→ **ENTRIES SUPPLIED**:
········

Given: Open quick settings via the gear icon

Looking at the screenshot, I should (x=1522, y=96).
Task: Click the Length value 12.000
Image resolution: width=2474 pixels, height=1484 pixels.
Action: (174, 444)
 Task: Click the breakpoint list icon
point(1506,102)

········

The lines to output run from the one containing "Task: Click the Length value 12.000" to the last line of the entries; give them back exactly.

Task: Click the Length value 12.000
Image resolution: width=2474 pixels, height=1484 pixels.
Action: (174, 444)
 Task: Click the breakpoint list icon
point(1506,102)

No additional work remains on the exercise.